On GCSE religious studies, Members may not have noticed—it slipped out at the very end of last year—that in November a landmark High Court judgment ruled in favour of three humanist families who challenged the Government’s removal of non-religious world views in their rewritten syllabus for that subject. In the judgment, a High Court judge stated that that was:
“a breach of the duty to take care that information or knowledge included in the curriculum is conveyed in a pluralistic manner.”
The British Humanist Association called it “a stunning victory” and pointed out that
“continuing to exclude the views of a huge number of Britons, in the face of majority public opinion and all expert advice, would only be to the detriment of education in this country and a shameful path to follow.”
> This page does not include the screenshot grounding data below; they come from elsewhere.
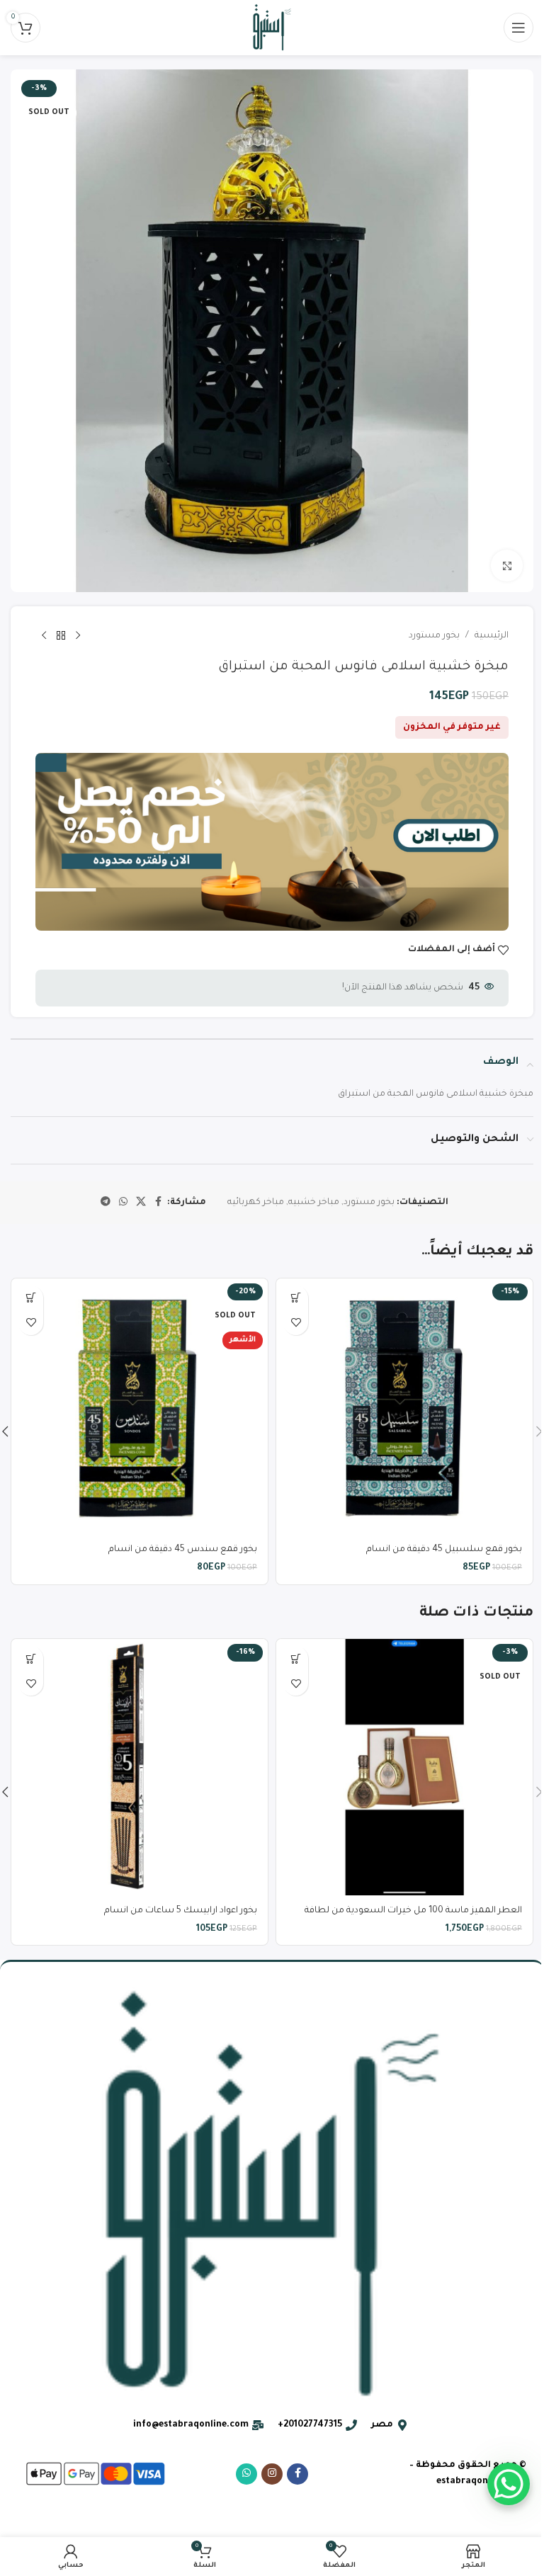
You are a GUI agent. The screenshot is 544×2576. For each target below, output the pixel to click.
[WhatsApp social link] (123, 1202)
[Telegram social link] (105, 1202)
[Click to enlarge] (507, 565)
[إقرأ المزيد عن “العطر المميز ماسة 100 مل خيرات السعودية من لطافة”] (295, 1658)
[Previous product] (77, 636)
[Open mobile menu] (518, 27)
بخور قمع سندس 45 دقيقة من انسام (182, 1550)
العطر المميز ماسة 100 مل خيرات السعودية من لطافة (413, 1911)
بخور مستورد (434, 636)
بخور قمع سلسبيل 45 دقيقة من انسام (444, 1550)
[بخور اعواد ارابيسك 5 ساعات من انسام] (139, 1767)
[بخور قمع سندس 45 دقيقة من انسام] (139, 1406)
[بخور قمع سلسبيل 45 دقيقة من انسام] (404, 1406)
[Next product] (43, 636)
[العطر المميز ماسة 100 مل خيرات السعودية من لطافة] (404, 1767)
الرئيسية (492, 636)
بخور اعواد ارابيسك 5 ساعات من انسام (180, 1911)
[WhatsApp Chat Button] (508, 2484)
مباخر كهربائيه (255, 1203)
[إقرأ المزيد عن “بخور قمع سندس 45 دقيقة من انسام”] (30, 1298)
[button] (295, 1298)
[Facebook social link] (158, 1202)
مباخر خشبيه (313, 1203)
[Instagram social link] (272, 2474)
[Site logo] (272, 28)
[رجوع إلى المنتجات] (60, 636)
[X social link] (141, 1202)
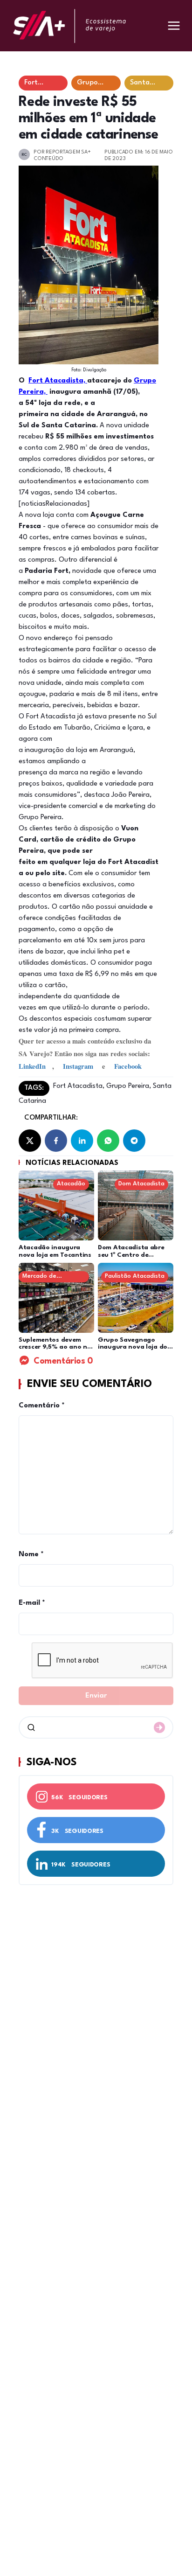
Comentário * (42, 1405)
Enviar (96, 1695)
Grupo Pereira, (127, 1086)
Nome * (31, 1554)
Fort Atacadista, (57, 380)
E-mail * (32, 1603)
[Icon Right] (159, 1727)
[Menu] (174, 26)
I hope—dare I say pray, as we are talking about religion?—that history repeats itself in this House tonight and we see a U-turn. Women’s voices have in the past all too often been silenced. That was meant to have happened in the bad old days, before the right to vote and before the Equal Pay Act 1970. In 2016, we cannot allow women’s voices to continue to be silenced. As Mary Wollstonecraft, the one surviving woman from the draft syllabus, put it:
“I do not wish”—
women—
“to have power over men, but over themselves.”
How can women have power over themselves if they do not know the voices that have created the foundations on which they stand?